2.3.3. Voor zover het de opgelegde boete betreft, heeft het Hof zijn uitspraak gebaseerd op het arrest van de Hoge Raad van 12 augustus 2005, nr. 38303, ECLI:NL:HR:2005:AO9037, BNB 2006/110. In dat arrest heeft de Hoge Raad beslist dat de omstandigheid dat een vennootschap is ontbonden niet belet dat ten name van die vennootschap door de inspecteur een bestuurlijke boete wordt opgelegd. Voor zover het gaat om de boete met betrekking tot de loonheffing die vóór 1 juli 2009 op aangifte had moeten worden afgedragen, heeft het Hof terecht tot uitgangspunt genomen dat de in dat arrest gegeven regel van toepassing is. In zoverre faalt het middel.
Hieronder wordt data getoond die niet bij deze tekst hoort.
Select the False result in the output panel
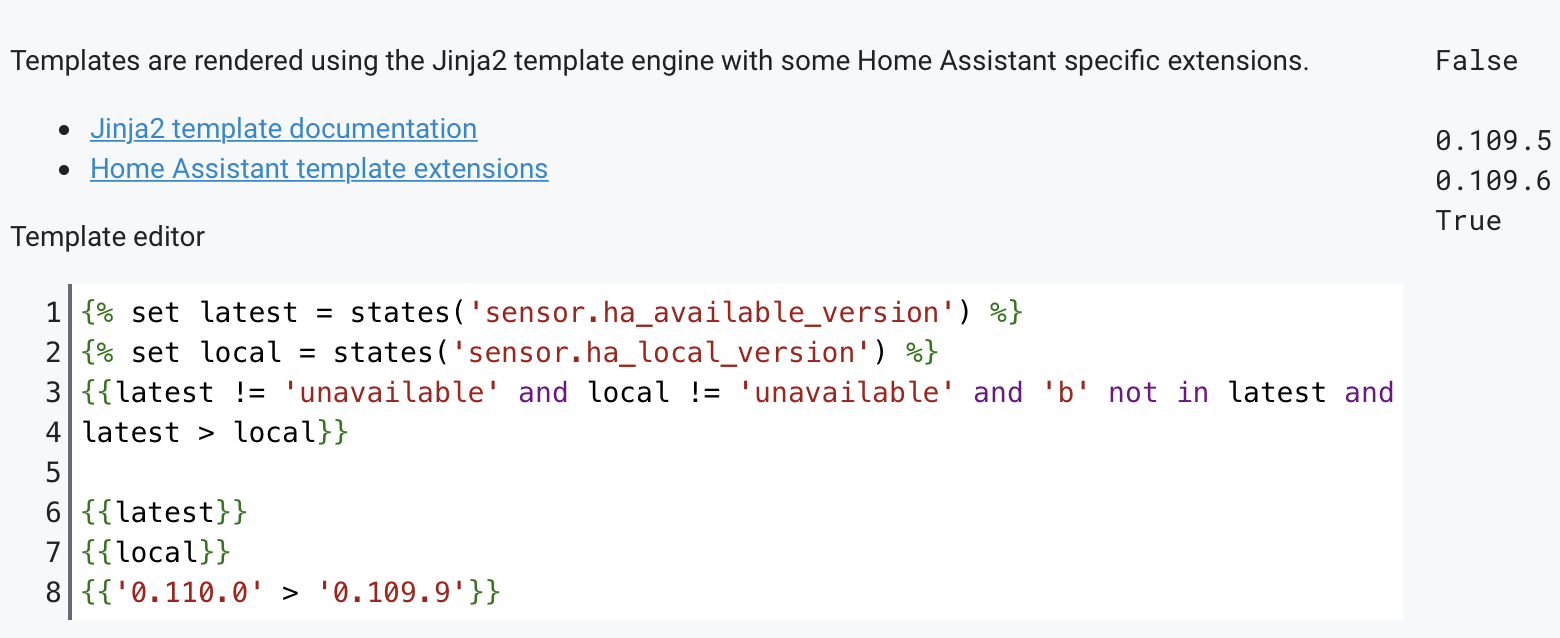Image resolution: width=1560 pixels, height=638 pixels. point(1476,61)
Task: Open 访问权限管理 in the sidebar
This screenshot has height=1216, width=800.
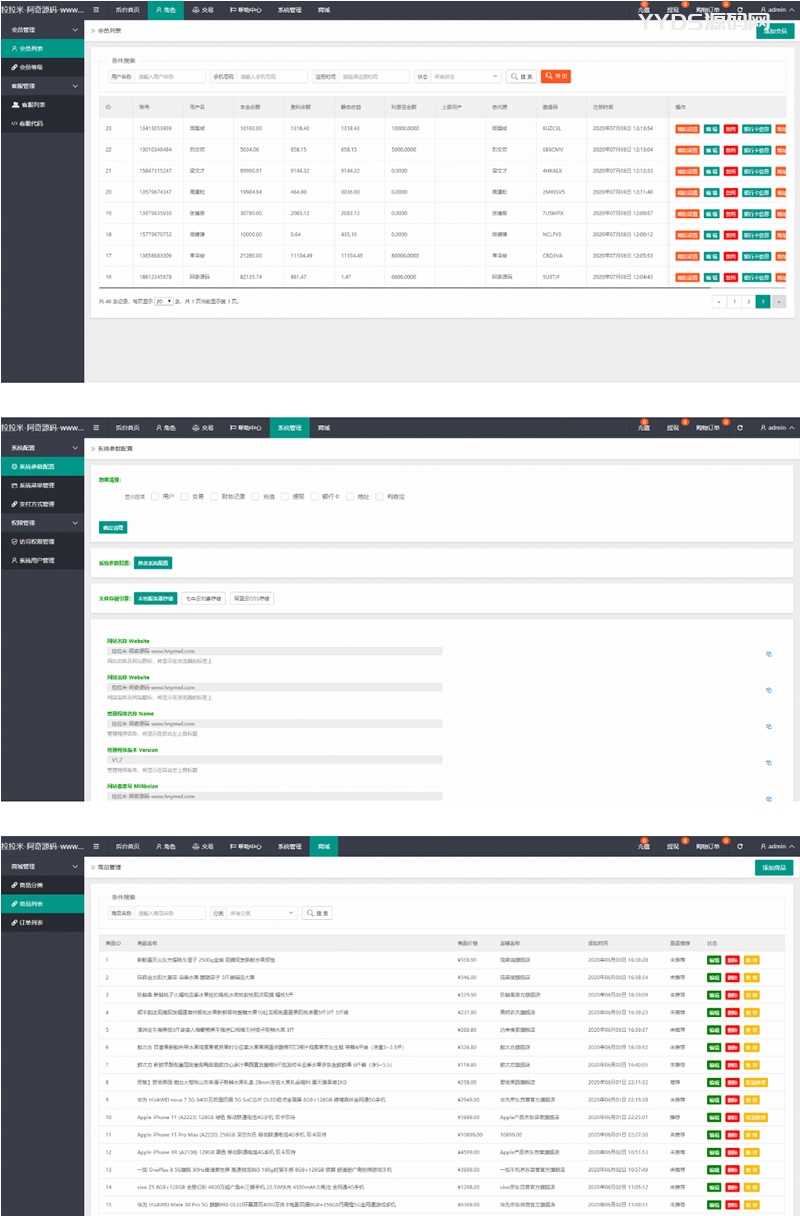Action: tap(36, 541)
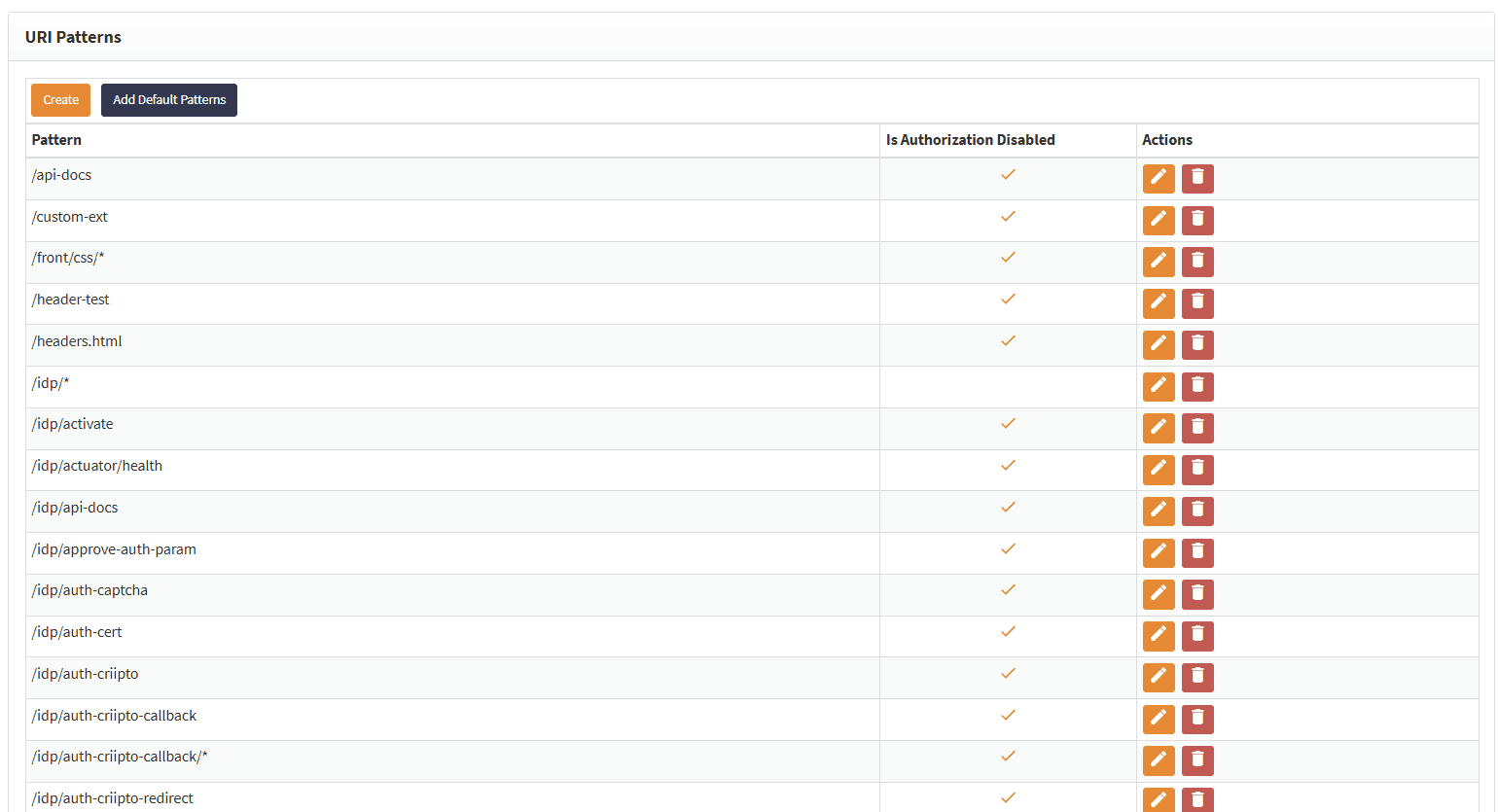This screenshot has width=1498, height=812.
Task: Delete the /idp/* pattern
Action: 1197,387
2.3.4. Voor zover het gaat om de boete met betrekking tot de loonheffing die op of na 1 juli 2009 op aangifte had moeten worden afgedragen, geldt artikel 5:1, lid 3, Awb. Ingevolge deze bepaling kunnen bestuurlijke boeten worden opgelegd aan natuurlijke personen en aan rechtspersonen, waarbij artikel 51, leden 2 en 3, Wetboek van Strafrecht (hierna: Sr) van overeenkomstige toepassing is. Indien een strafbaar feit wordt begaan door een rechtspersoon, kan de strafvervolging op grond van artikel 51, lid 2, Sr worden ingesteld en kunnen de in de wet voorziene straffen en maatregelen, indien zij daarvoor in aanmerking komen, onder meer tegen die rechtspersoon worden uitgesproken. Voor de toepassing van deze regeling worden volgens artikel 51, lid 3, Sr met de rechtspersoon gelijkgesteld: de vennootschap zonder rechtspersoonlijkheid, de maatschap, de rederij en het doelvermogen.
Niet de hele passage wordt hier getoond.